Op Doorbraak gaat Philip Roose in een opinie-artikel in op het besluit van de Vlaamse publiek omroep VRT om in het kader van de zogenaamde levensbeschouwelijke programma’s ‘Aan de 40 uitzendingen op Eén van verschillende godsdiensten twee islamitische vieringen toe te voegen’. De vraag die dit besluit oproept is of deze programma’s de bedoeling hebben om representatief te zijn of dat ze traditionele voorkeursposities van vooral katholieken beschermen. Door het ontbreken van betrouwbare statistische cijfers is het onduidelijk of het aantal moslims dit besluit rechtvaardigt. Daarbij komt de complicatie dat ze representatief moeten zijn voor Vlaanderen en het Vlaamse volksdeel. Zo stapelt zich onduidelijkheid op onduidelijkheid. Mijn reactie:

Als het secularisme wordt opgevat als een politieke filosofie die zegt dat alle godsdiensten en levensovertuigingen een gelijke plek behoren te hebben onder de garantie van de nationale overheid, dan past daarbij in de media wat de zendtijd betreft -mits het in lijn is met het statuut van de publieke omroep- dezelfde afweging tussen godsdiensten en levensovertuigingen.

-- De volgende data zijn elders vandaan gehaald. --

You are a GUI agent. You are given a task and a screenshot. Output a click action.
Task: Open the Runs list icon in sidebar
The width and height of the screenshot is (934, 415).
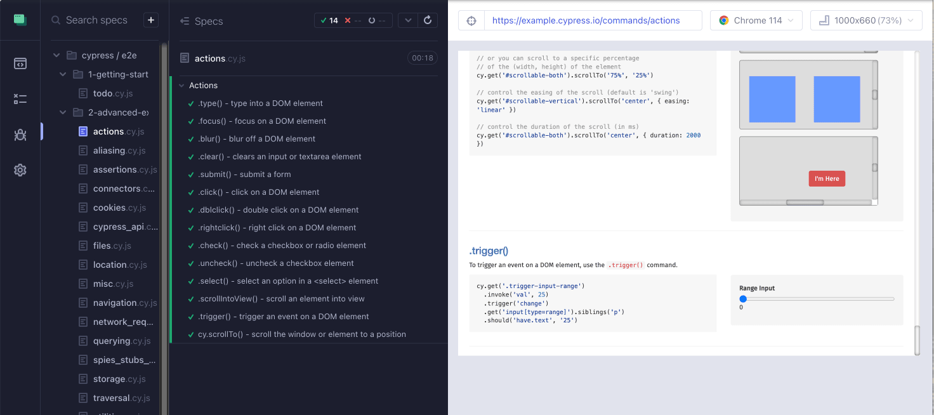point(20,99)
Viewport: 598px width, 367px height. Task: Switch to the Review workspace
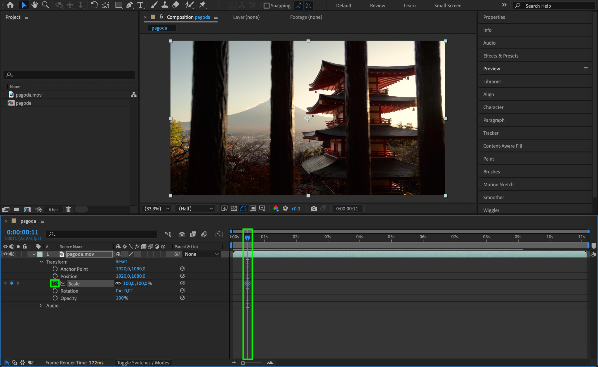pos(377,6)
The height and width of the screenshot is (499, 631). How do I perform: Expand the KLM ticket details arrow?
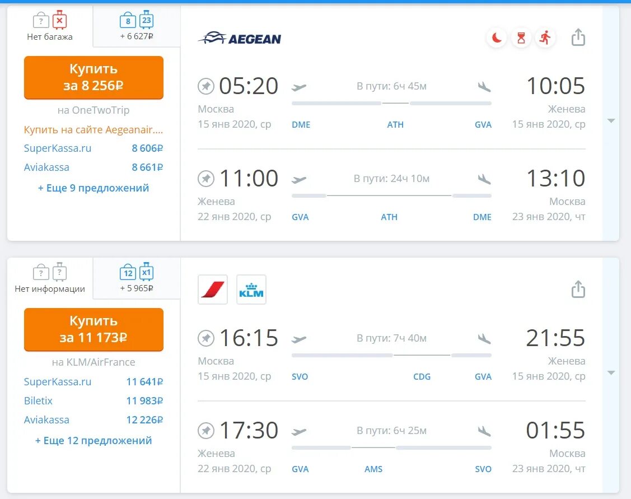[x=611, y=373]
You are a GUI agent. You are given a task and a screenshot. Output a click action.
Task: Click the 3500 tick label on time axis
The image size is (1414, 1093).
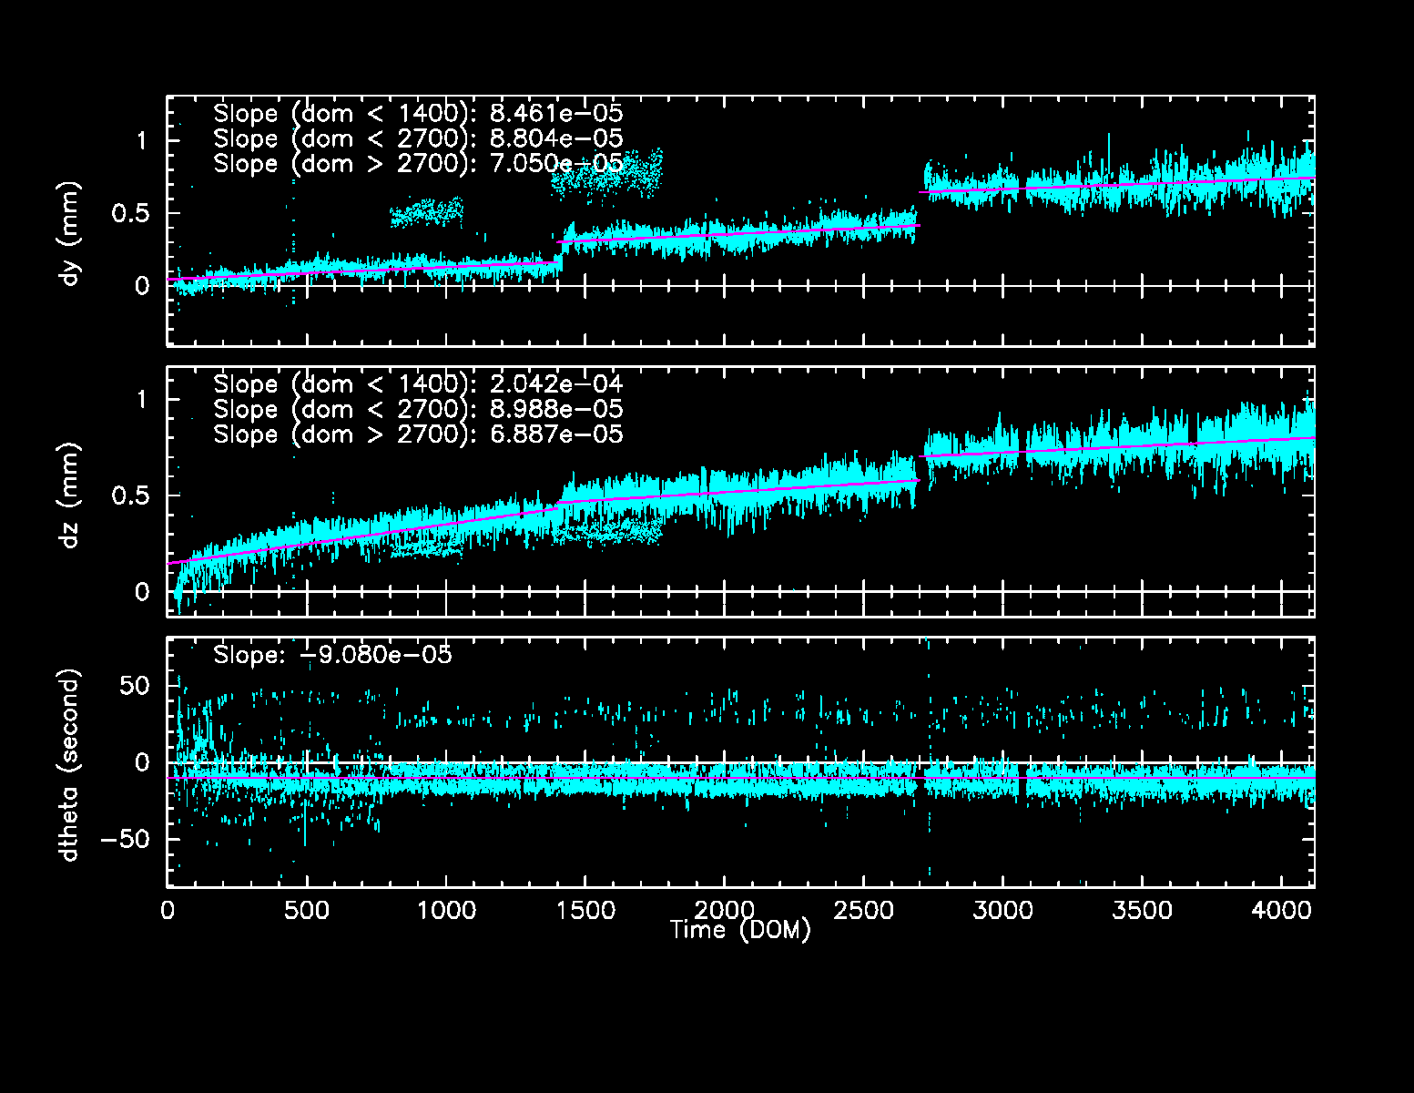1142,911
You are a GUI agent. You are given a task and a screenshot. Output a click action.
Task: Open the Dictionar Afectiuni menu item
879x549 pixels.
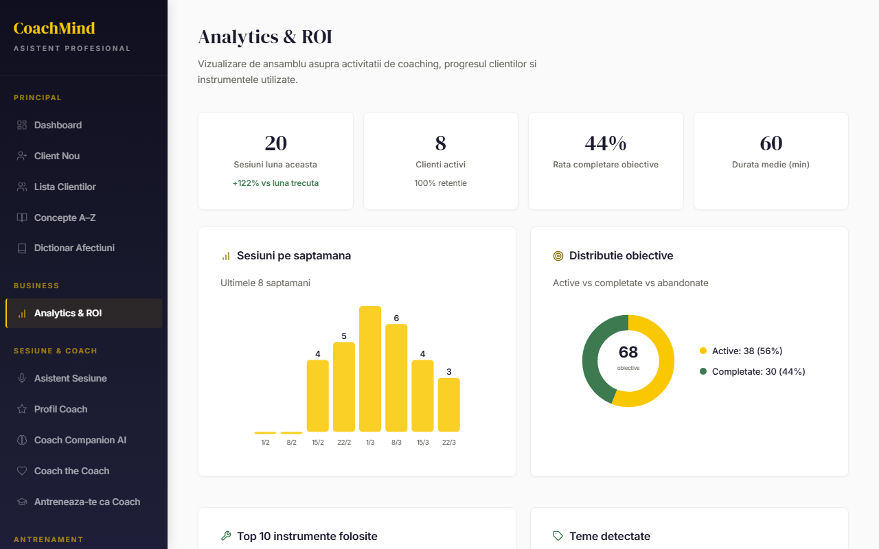(74, 248)
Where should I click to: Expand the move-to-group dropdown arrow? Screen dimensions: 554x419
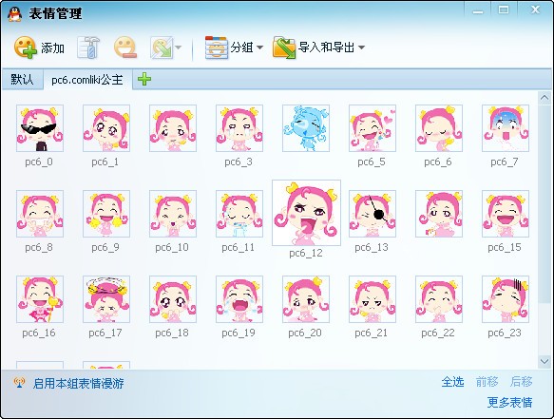[178, 48]
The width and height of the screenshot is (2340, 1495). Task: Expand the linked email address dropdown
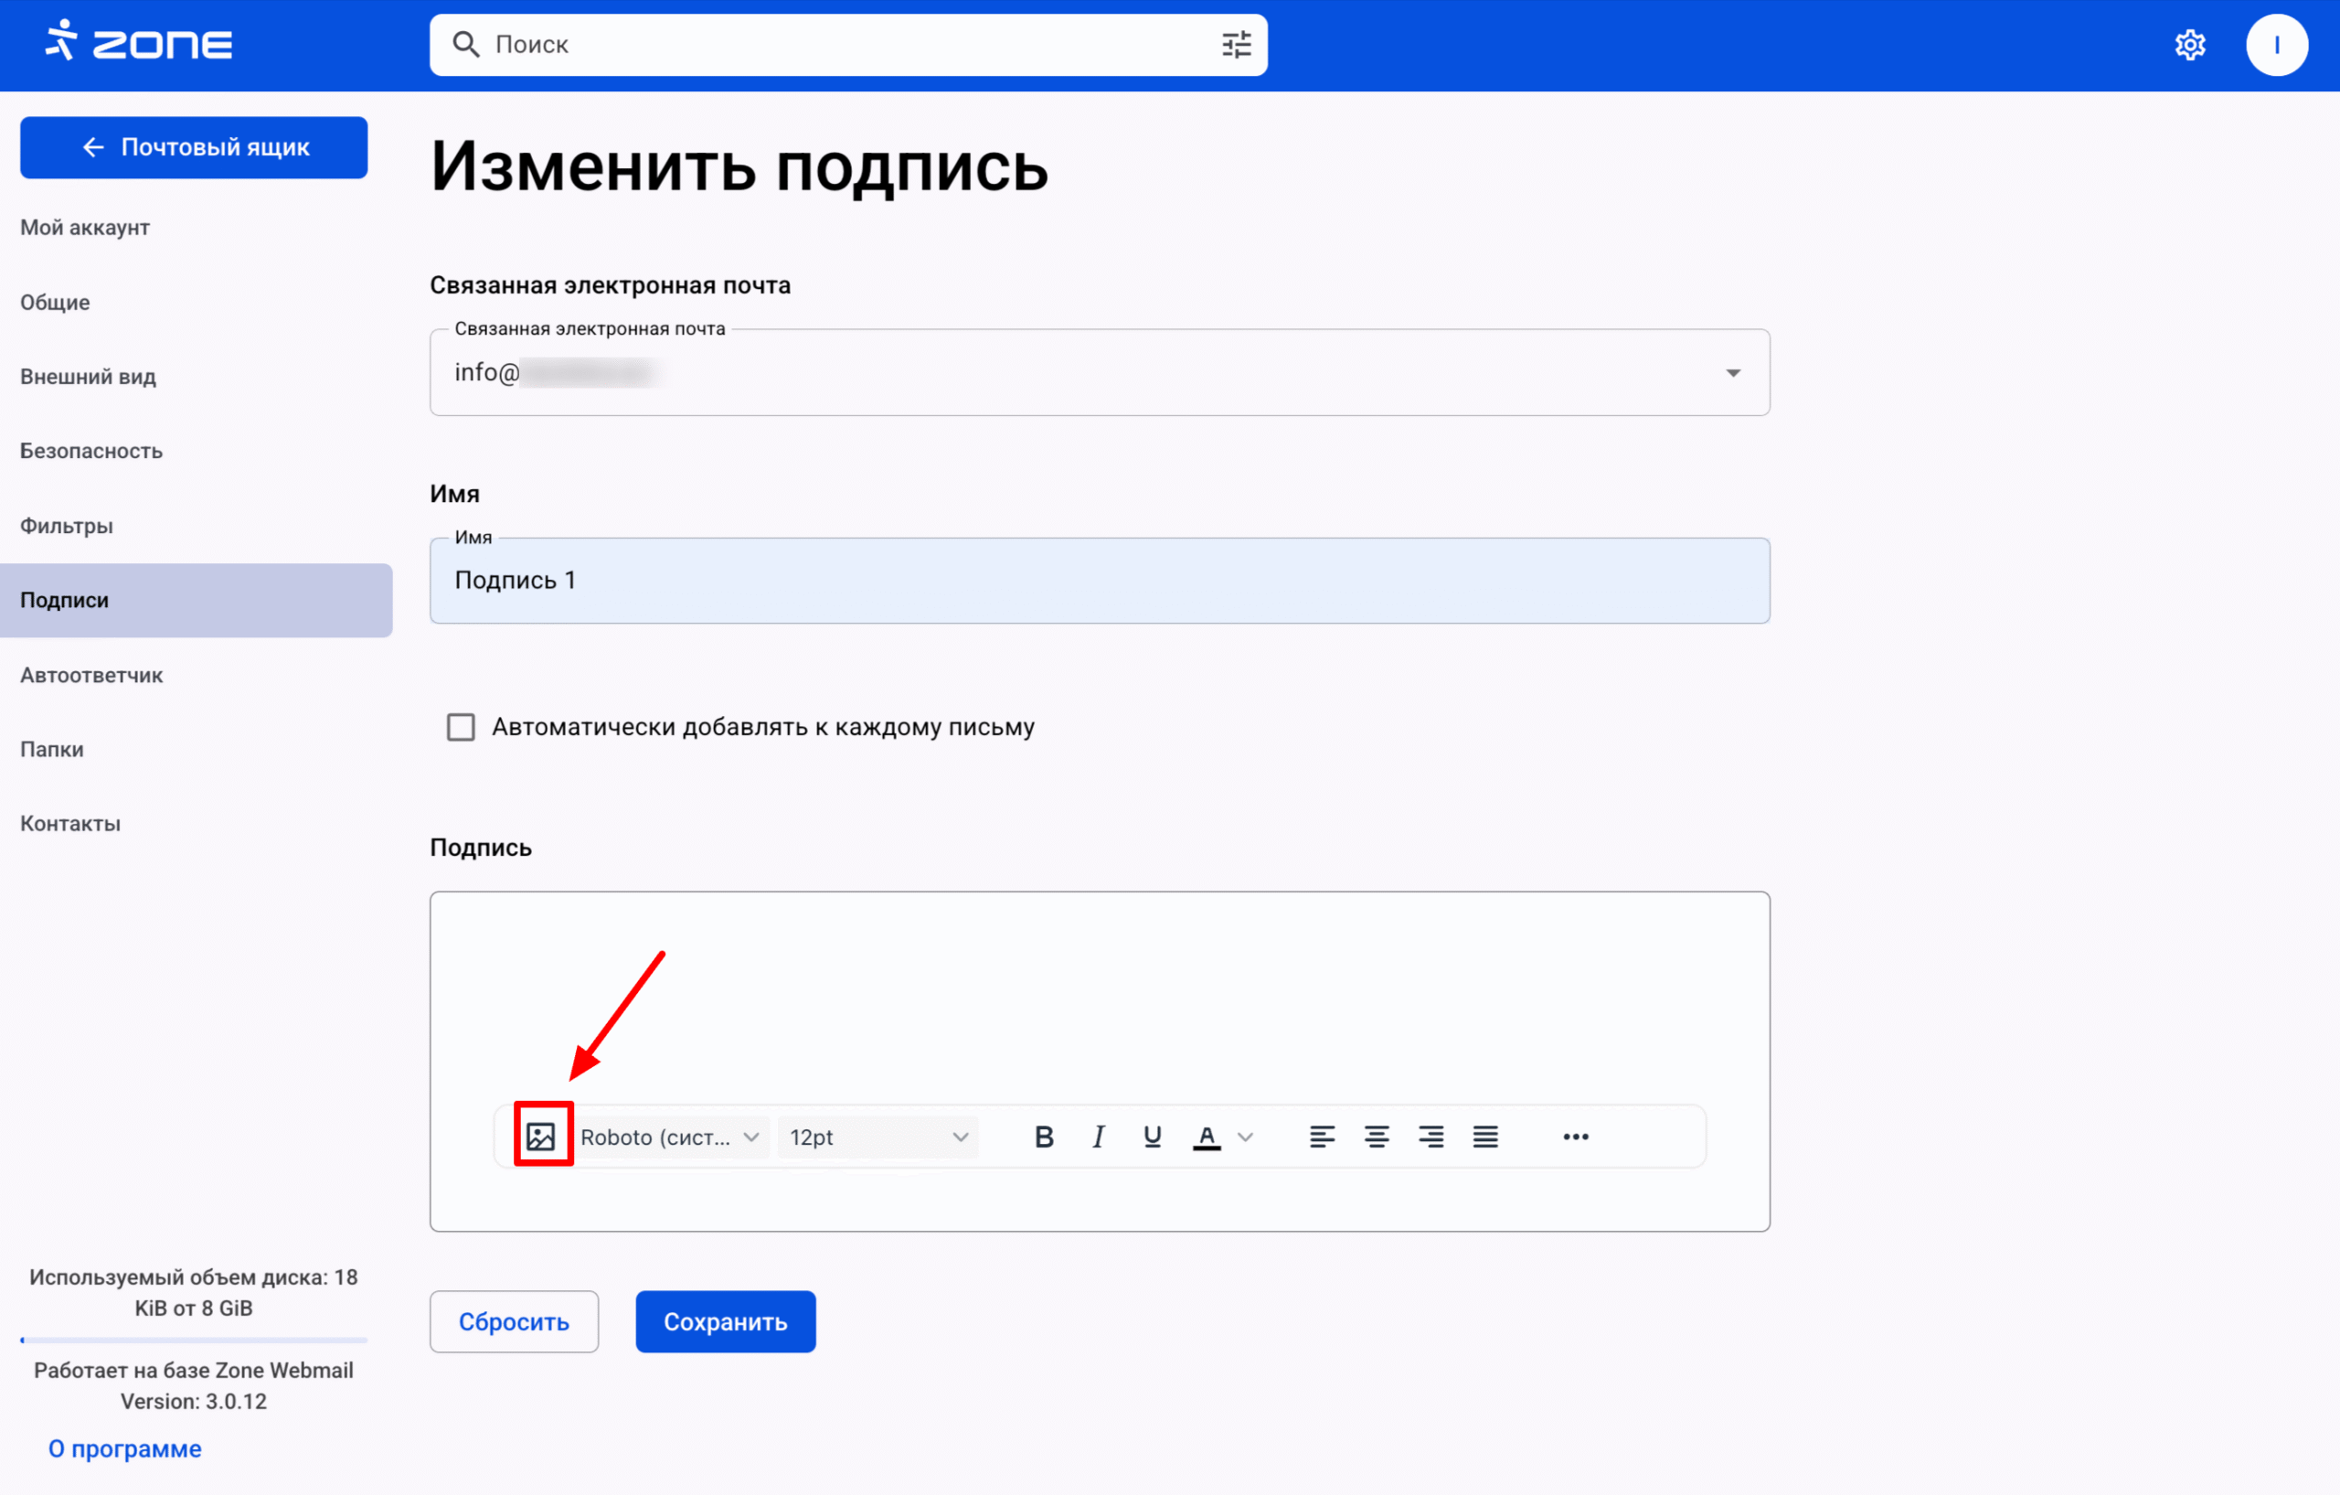click(x=1733, y=373)
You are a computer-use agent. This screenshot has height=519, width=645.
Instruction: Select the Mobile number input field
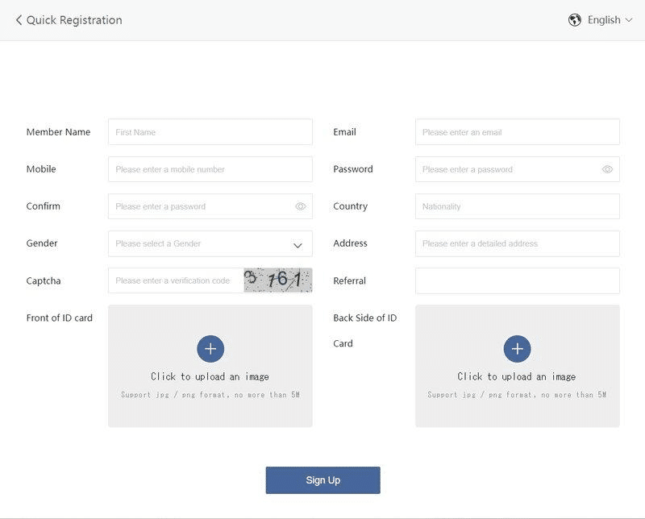point(210,169)
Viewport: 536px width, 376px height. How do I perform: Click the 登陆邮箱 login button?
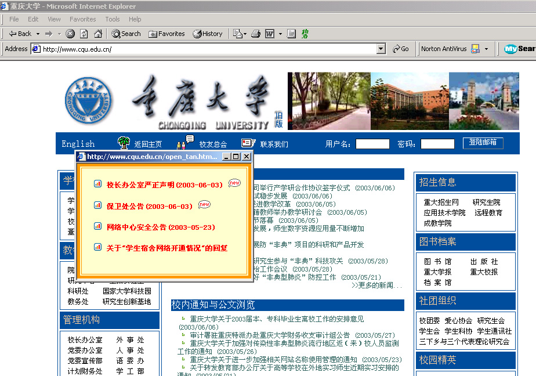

Dat zal in de praktijk neerkomen op het terugschroeven van de aandacht voor uitingen van traditionele christelijke godsdiensten en/of christelijke organisaties die tot nu toe een voorkeurspositie innnemen. Een volgende stap is dat de tot nu toe bij de publieke omroep voor godsdiensten en levensovertuigingen gereserveerde zendtijd anders verdeeld moet gaan worden.

Het gevolg is dat betrekkelijk nieuwe godsdiensten en levensovertuigingen zoals de islam, de kerk van het vliegend spaghettimonster, de kerk van cannabis of het humanisme meer recht hebben op zendtijd. Uitgaande van een eerlijke representatie van de verschillende godsdiensten en levensovertuigingen zoals die zich in de samenleving voordoet.

Complicatie bij grote, diverse en gefragmenteerde religieuze organisaties als de islam is dat het vele verschijningsvormen kent. Waarvan sommigen binnen de geïnstitutionaliseerde islam niet worden erkend, zoals de Amiddaya of de Soefi’s. Daarnaast is er nog het zeurende conflict tussen Sjiieten en Soennieten, en dat tussen zogenaamde orthodoxe en zogenaamde gematigde moslims.

Het verdient aanbeveling dat de nationale statistieken ook binnen de islamitische organisaties een onderverdeling maken naar stroming en richting. Net zoals ze dat voor het christendom doen tussen katholieken, oud-katholieken, conservatieve katholieken (Opus Dei, Pius X), protestanten, gereformeerden, oud-gereformeerden, baptisten, lutheranen en de tientallen richtingen en stromingen die het christendom kent.

Beredeneerd vanuit de maatschappelijke representatie kan vervolgens de verdeling van de zendtijd bij de publieke omroep afgeleid worden. Probleem is dat België in tegenstelling tot Nederland geen betrouwbare cijfers heeft over het aantal moslims. Naar schatting van Jan Hertogen (http://www.npdata.be) is dat nu zo’n 7,2% van de bevolking. Of dat ook geldt voor Vlaanderen is trouwens onduidelijk.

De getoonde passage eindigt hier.